The commissioner's central claim in his defence is that there is no evidence of 'systemic failure' in the Met. And yet we now know, and in horrifying detail, that the devastating sequence of mistakes involved organisation, communication, leadership, training and tactics. If that is not systemic failure, what is? The judge presiding at the Old Bailey put it slightly differently, calling it 'a corporate failing'. When the body fails as badly as this, the head must take responsibility.
...Let us recall exactly what happened to Jean Charles de Menezes on his way to work that morning. Armed agents of the state drilled seven dum-dum bullets into his brain. When police officers kill innocent people someone must be held to account. That principle is what distinguishes a free society from a police state. Sir Ian may not be personally culpable, but he is ethically responsible for his organisation. The moral buck stops with him.

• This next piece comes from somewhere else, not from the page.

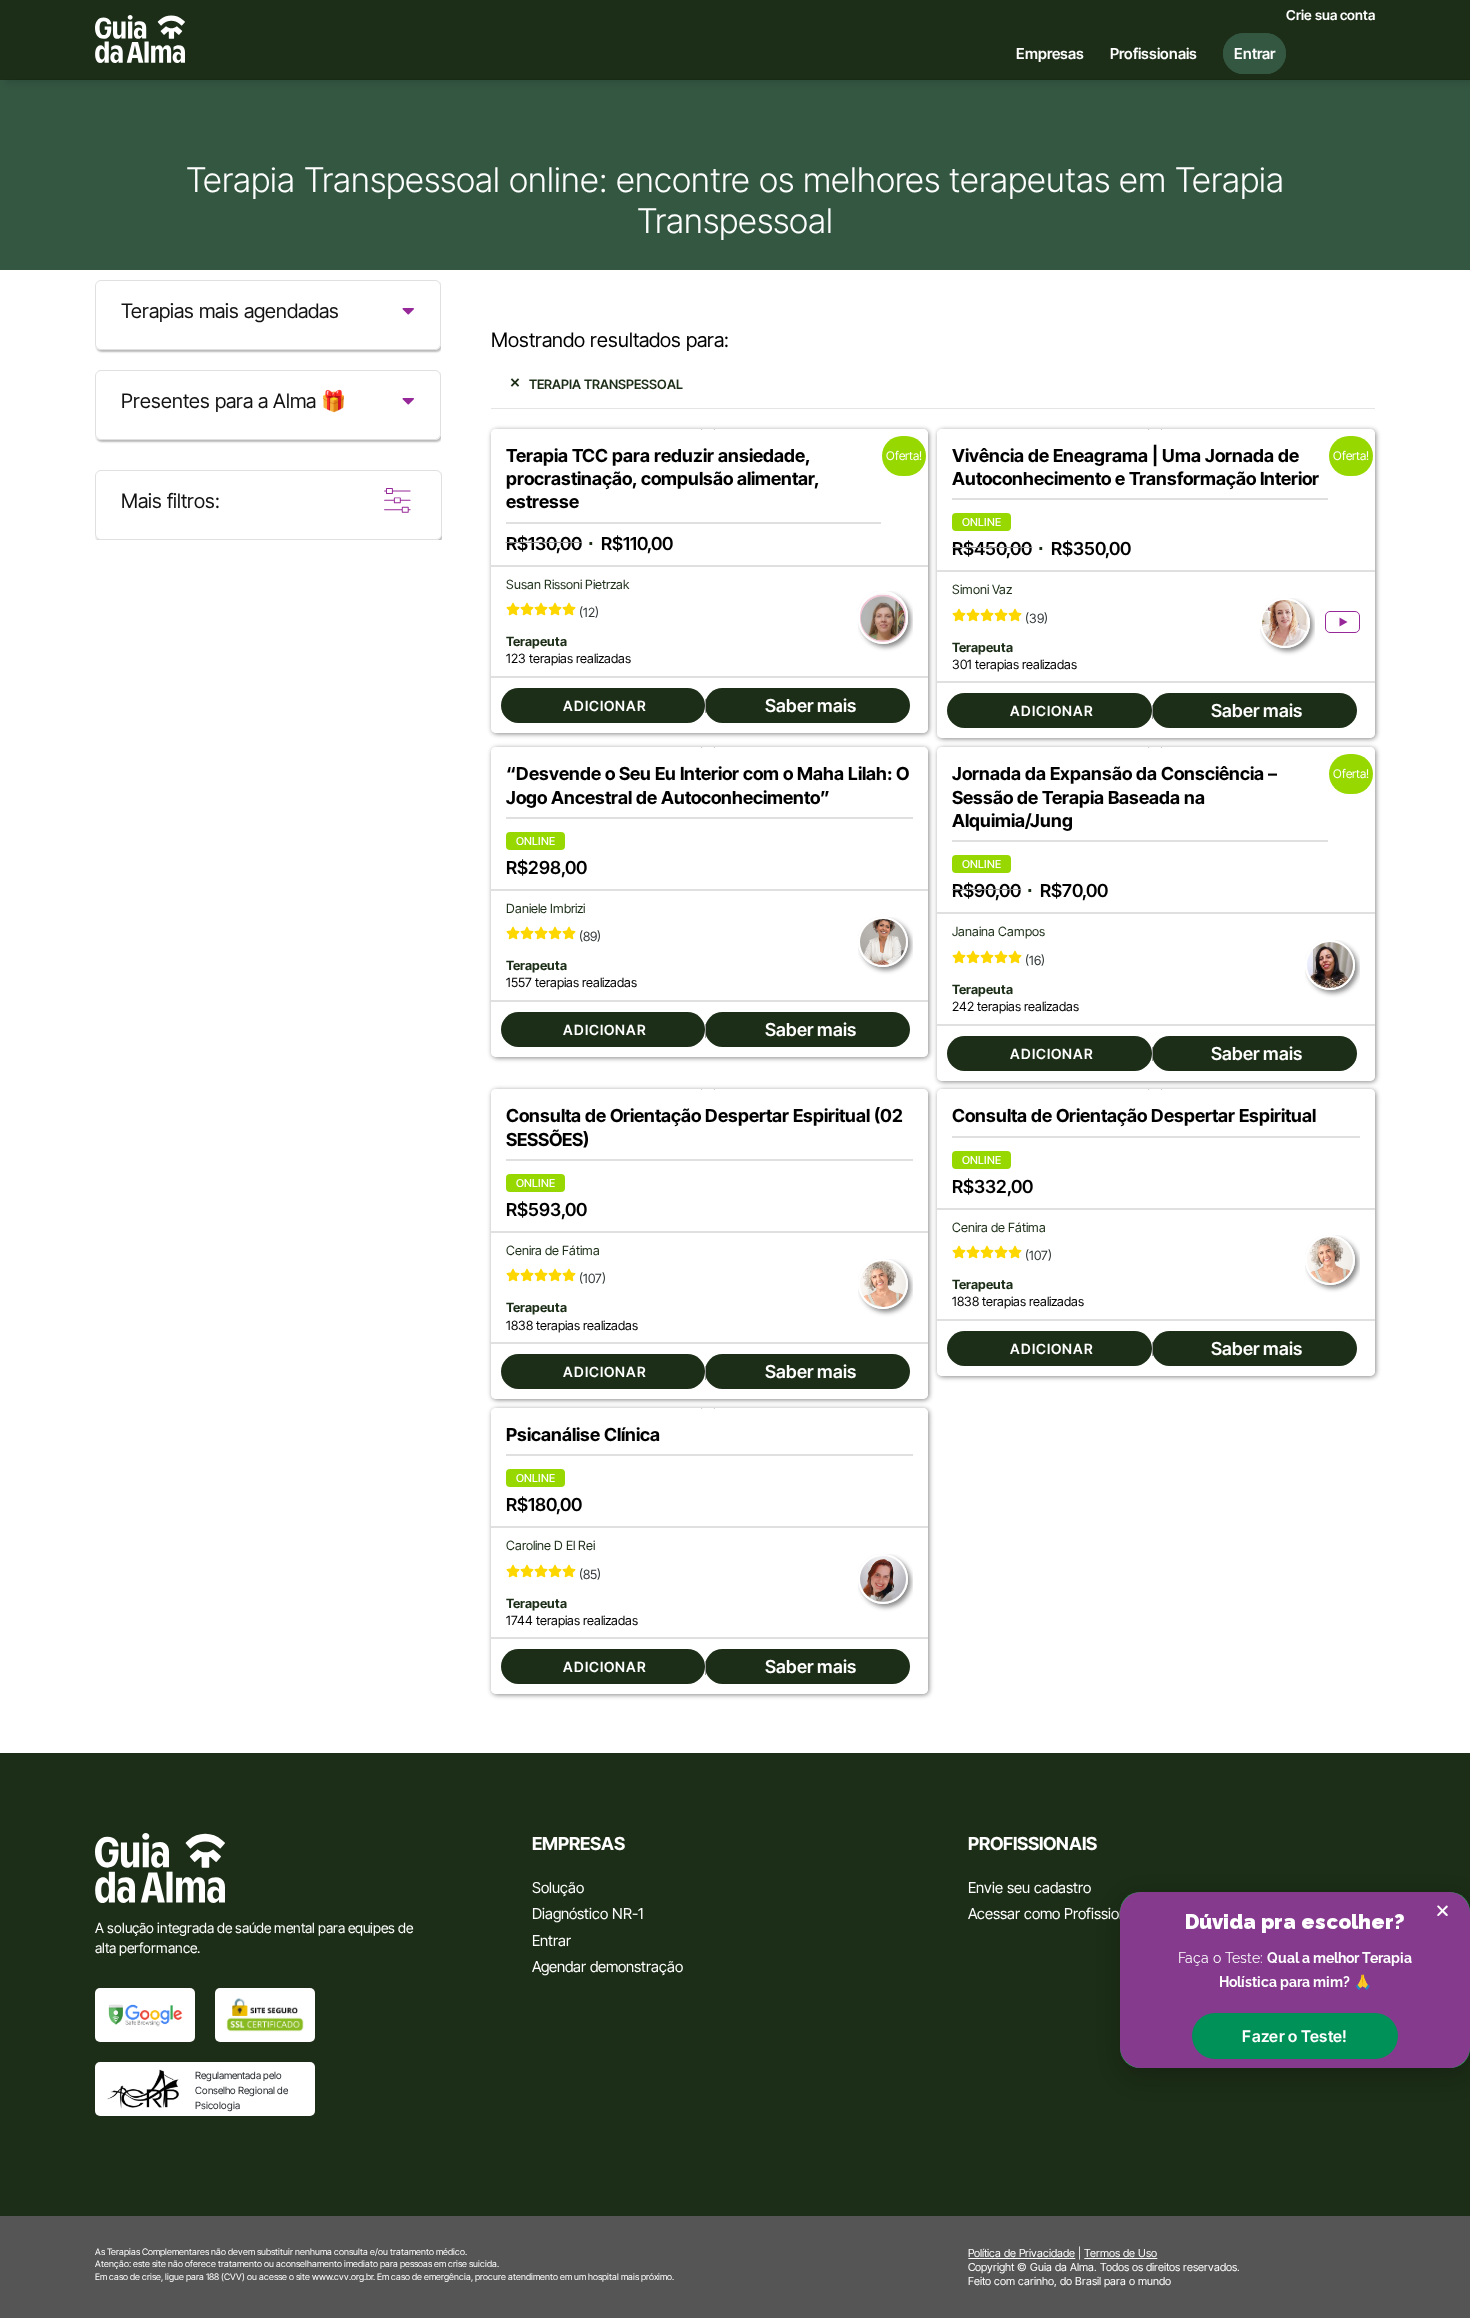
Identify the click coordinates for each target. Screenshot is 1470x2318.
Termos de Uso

...Calls for his resignation have come from both David Davis, the shadow home secretary, and Nick Clegg, the Lib Dem spokesman and leadership candidate. The Tory and Lib Dem members of the Metropolitan Police Authority are likely to vote against him, making his position yet more fragile. It is hard, going on impossible, to see how a Met Commissioner can function when his fitness for office is an issue of hot and constant political controversy.
It is not a matter of whether he will resign. Now, I think, it has become a question only of the date on which he writes the letter.